GIT-CERCS-05-19
Bugra Gedik, Kun-Lung Wu, Philip S. Yu, Ling Liu,
GRUBJOIN: An Adaptive Multi-Way Windowed Stream Join with Time
Correlation-Aware CPU Load Shedding
Dropping tuples has been commonly used for load shedding. However,
tuple dropping generally is inadequate to shed load for multiway
windowed stream joins. The output rate can be unnecessarily
and severely degraded because tuple dropping does not recognize
time correlations likely to exist among the streams. This paper introduces
GrubJoin: an adaptive multi-way windowed stream join
that efficiently performs time correlation-aware CPU load shedding.

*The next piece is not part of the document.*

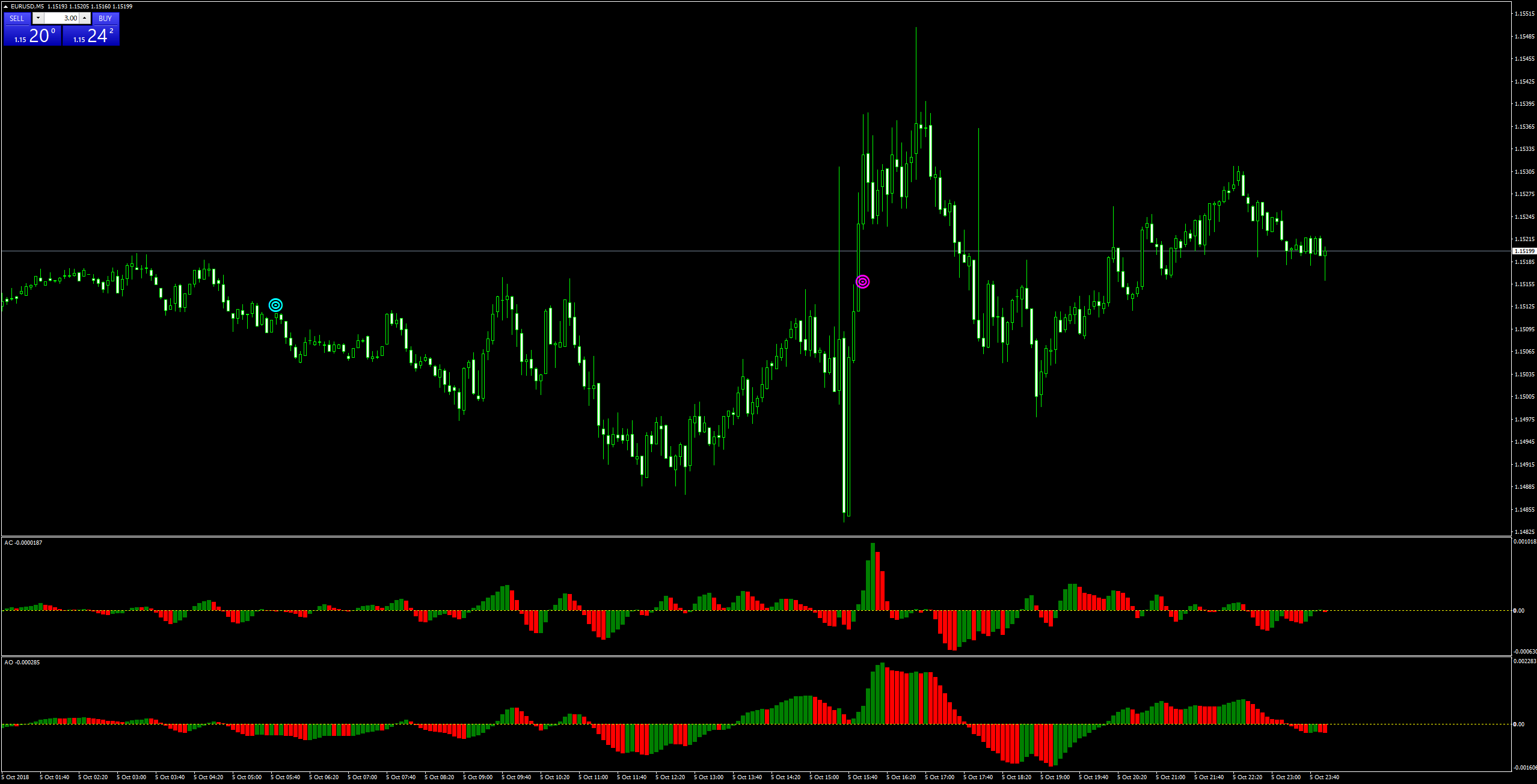Click current price label 1.15199 on scale
This screenshot has height=784, width=1537.
1524,251
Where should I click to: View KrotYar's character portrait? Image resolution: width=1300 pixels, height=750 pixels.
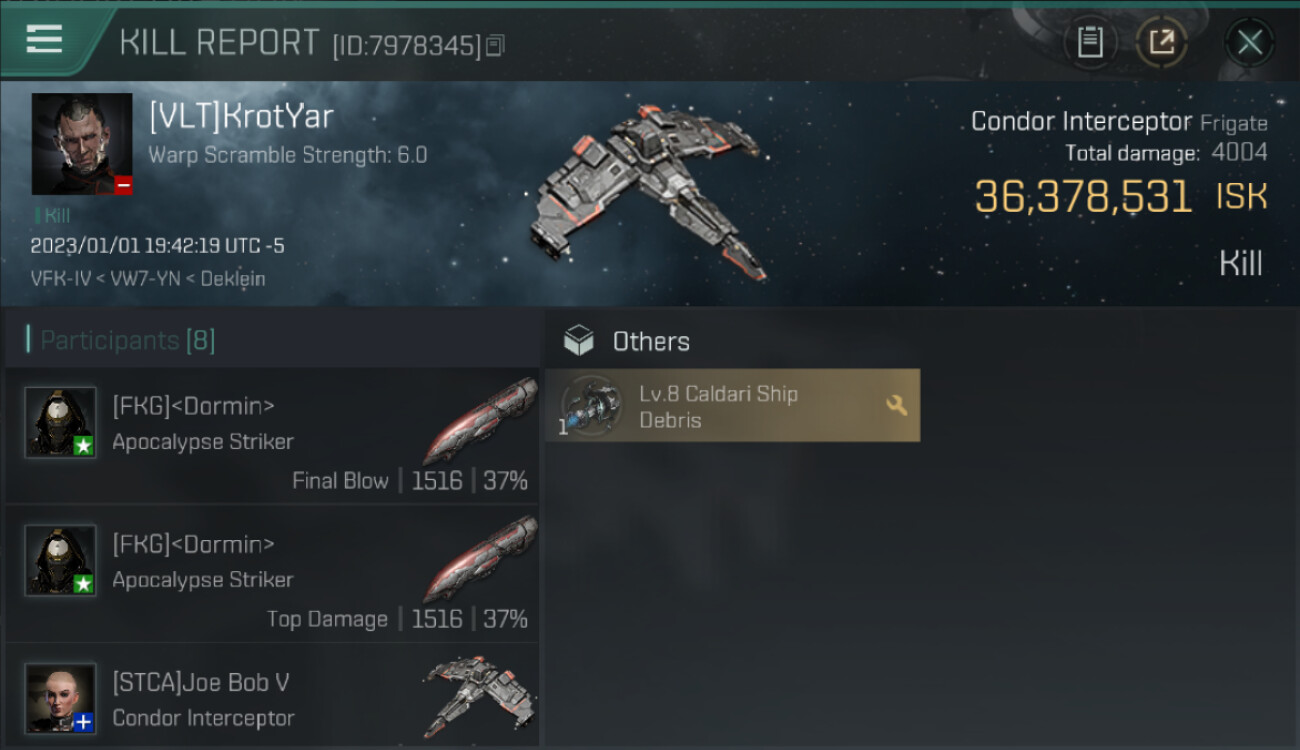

GrubJoin maximizes the output rate by achieving nearoptimal
window harvesting within an operator throttling framework,
i.e., regulating the fractions of the join windows that are
processed by the multi-way join. Window harvesting performs the
join using only certain more useful segments of the join windows.
Due mainly to the combinatorial explosion of possible multi-way
join sequences involving various segments of individual join windows,
GrubJoin faces a set of unique challenges, such as determining
the optimal window harvesting configuration and learning the
time correlations among the streams. To tackle these challenges,
we formalize window harvesting as an optimization problem, develop
greedy heuristics to determine near-optimal window harvesting
configurations and use approximation techniques to capture the
time correlations among the streams. Experimental results show
that GrubJoin is vastly superior to tuple dropping when time correlations
exist among the streams and is equally effective as tuple
dropping in the absence of time correlations.